Table 1.
Identifying Patients Who May Benefit from Elagolix
| Candidates for Elagolixa |
|---|
| Premenopausal women with surgically or clinically diagnosed endometriosis, who: |
| Have endometriosis-associated pain, |
| Have not responded to or have intolerable side effects with first-line treatments (e.g., NSAIDs, combined hormonal contraceptives, and progestins), |
| Have progestin-resistant disease, and/or |
| Have had side effects from oral contraceptive in the past |
| Considerations/cautions |
|---|
| Not recommended for patients with a history of or nonresponse to GnRH agonists or antagonists |
| Limit concomitant use with strong CYP3A inhibitors (≤1 month with elagolix 200 mg twice daily and ≤6 months with elagolix 150 mg once daily) |
| Clinical monitoring is recommended when coadministered with digoxin |
| Concomitant use with rifampin is not recommended with elagolix 200 mg twice daily and should be limited to 6 months with elagolix 150 mg once daily |
| Dose increases of midazolam and rosuvastatin may be considered when used concomitantly with elagolix |
| Contraindications |
|---|
| Pregnancy |
| Known osteoporosis |
| Severe hepatic impairment (Child-Pugh C) |
| Concomitant use of strong OATP1B1 inhibitors (e.g., cyclosporine and gemfibrozil) |
These criteria reflect expert opinion.

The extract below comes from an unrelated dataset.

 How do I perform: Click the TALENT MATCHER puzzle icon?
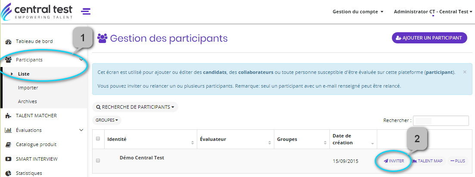coord(9,116)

Pivotal elagolix clinical trials enrolled patients with a surgical diagnosis of endometriosis and who were experiencing moderate-to-severe endometriosis-associated pain; treatment history was not a factor for study eligibility.
CYP, cytochrome P450; GnRH, gonadotropin-releasing hormone; NSAIDs, nonsteroidal anti-inflammatory drugs; OATP, organic anion-transporting polypeptide.